Bien aidés par notre nouvel assistant, l’application iOverlander, nous avons trouvé notre camping pour la nuit. Comme le précédent, ce fut surtout un toit accolé à une maison, où la famille mettait à disposition une sorte de cuisine et quelques sanitaires, couverts mais pratiquement aux quatre vents. En tant que tel, je trouvais le concept extrêmement simple mais génial. Toutes les tentes étaient collées pour maximiser l’espace.

Le lendemain, le bus devant passer relativement tard, nous nous sommes installés à l’arrêt, tout en caressant l’espoir d’être ramassés avant. Un couple est venu, a tenté sa chance aussi, avant de se décourager et de repartir au village. Il faut dire que le trafic était quasiment nul, hormis quelques travailleurs qui sortaient juste de la zone avant d’y revenir une fois leur tâche terminée.

Après trois heures d’essai, nous n’avons pas pu refuser le car.

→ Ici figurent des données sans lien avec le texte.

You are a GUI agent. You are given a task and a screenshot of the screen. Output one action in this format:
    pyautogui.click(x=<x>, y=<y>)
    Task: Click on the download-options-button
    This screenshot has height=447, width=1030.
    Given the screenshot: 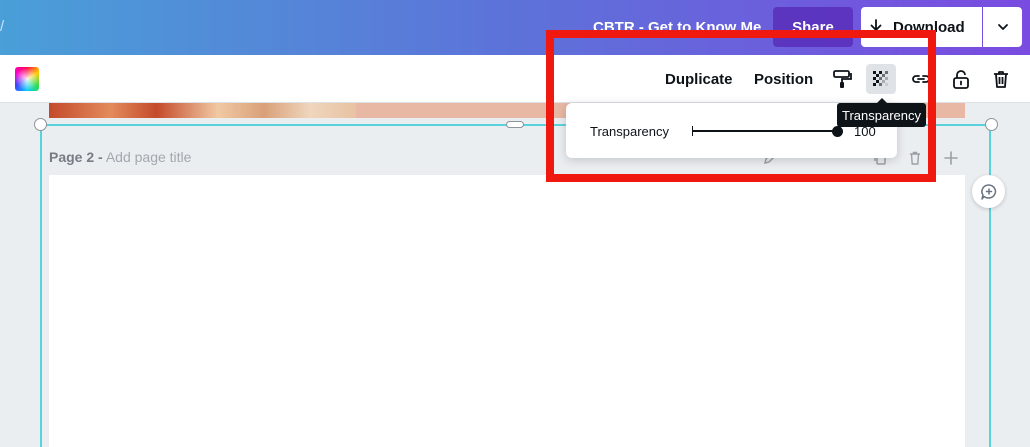 What is the action you would take?
    pyautogui.click(x=1002, y=27)
    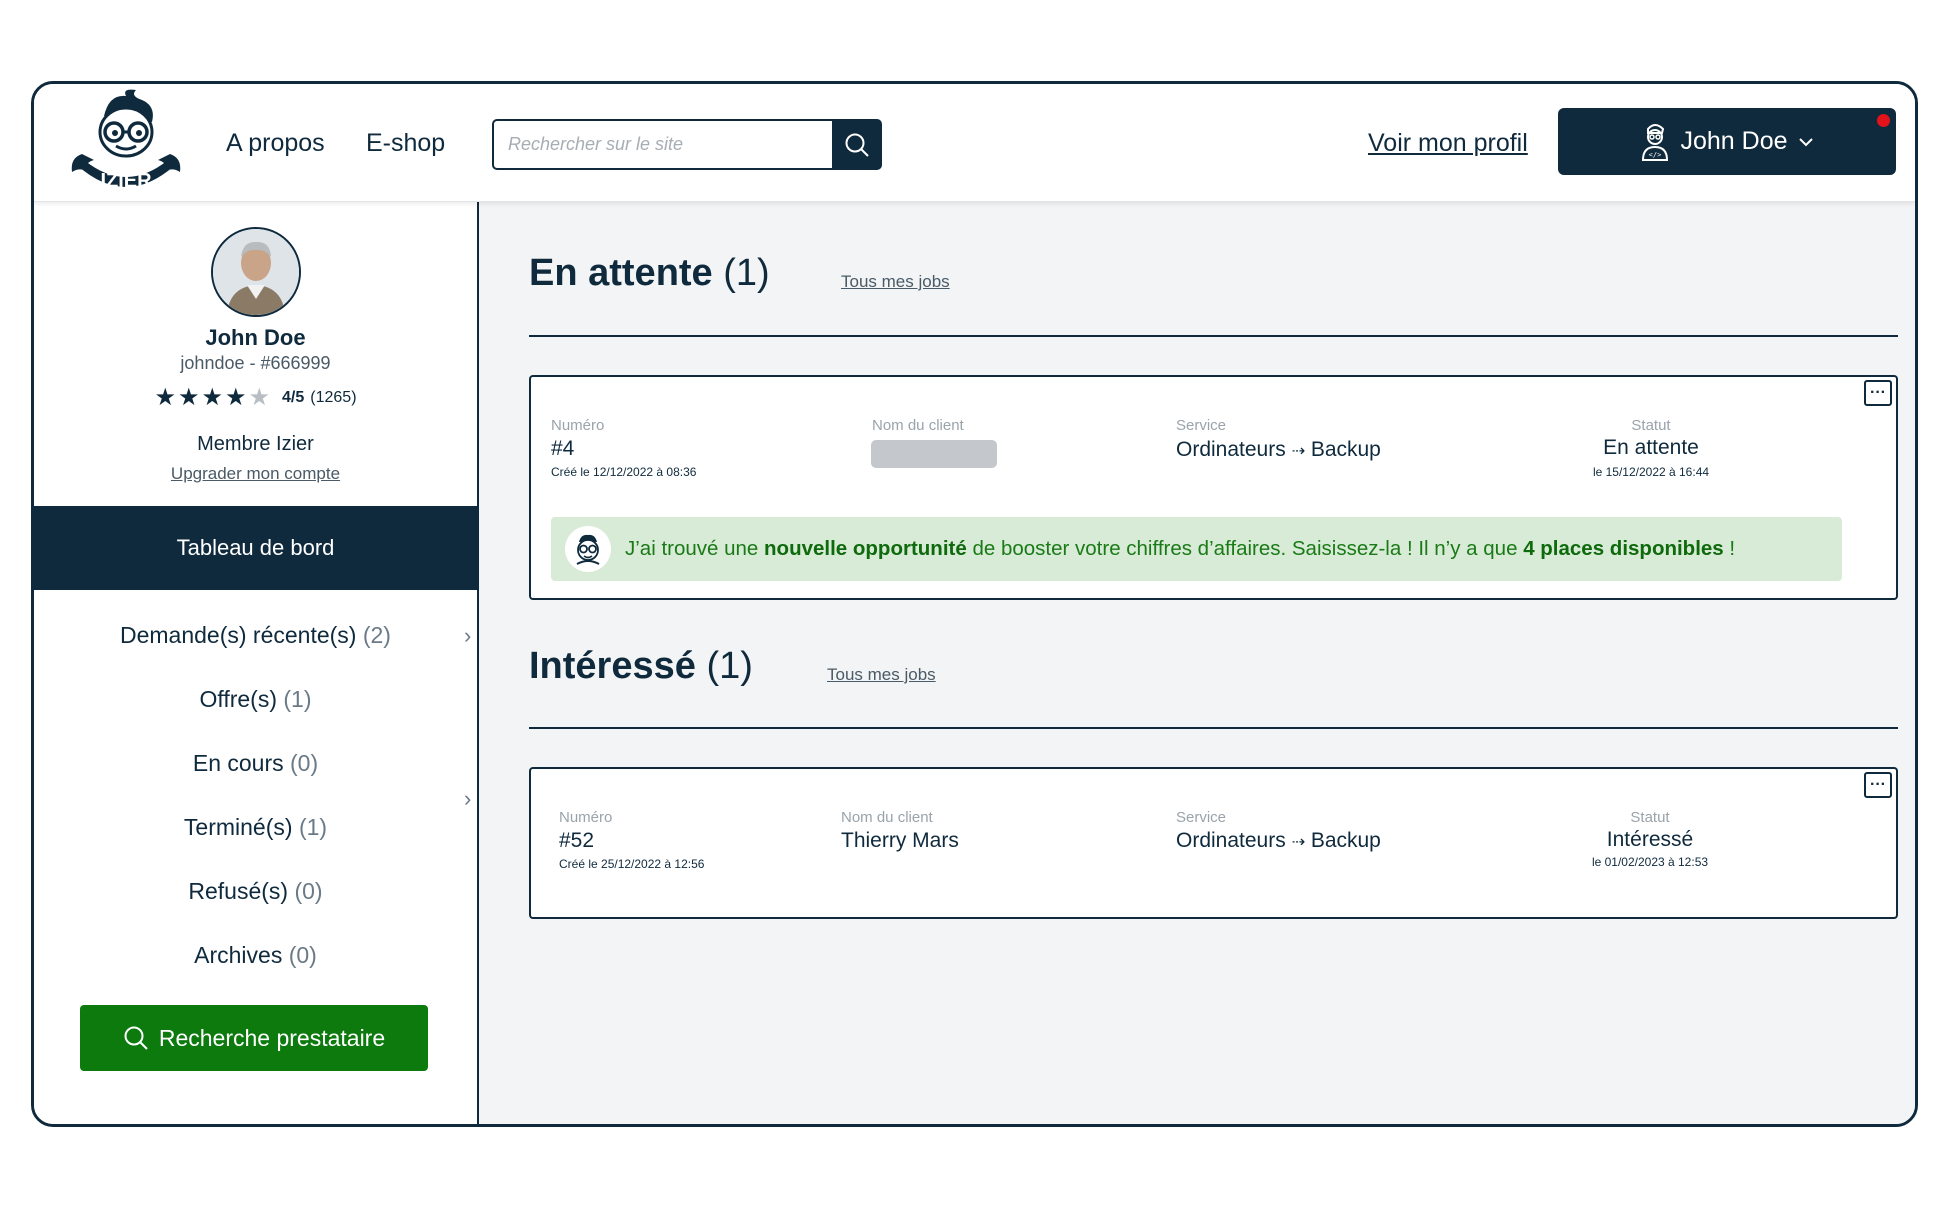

Dans un premier temps jusqu’à La Junta (pour voir ce à quoi ressemblait ce village), nous avons ensuite changé de véhicule et continué jusqu’à Villa Santa Lucia, où Benoit allait prendre la tangente en direction de Futaleufu, endroit réputé pour la pratique du rafting sur des cours d’eau mondialement reconnus. Il n’y avait pas de bus quotidiens et la décision de continuer devait donc se prendre rapidement.

Après avoir salué mon camarade, j’ai repris mon baluchon pour un court instant, avant de voir ce qu’il était possible de faire ici.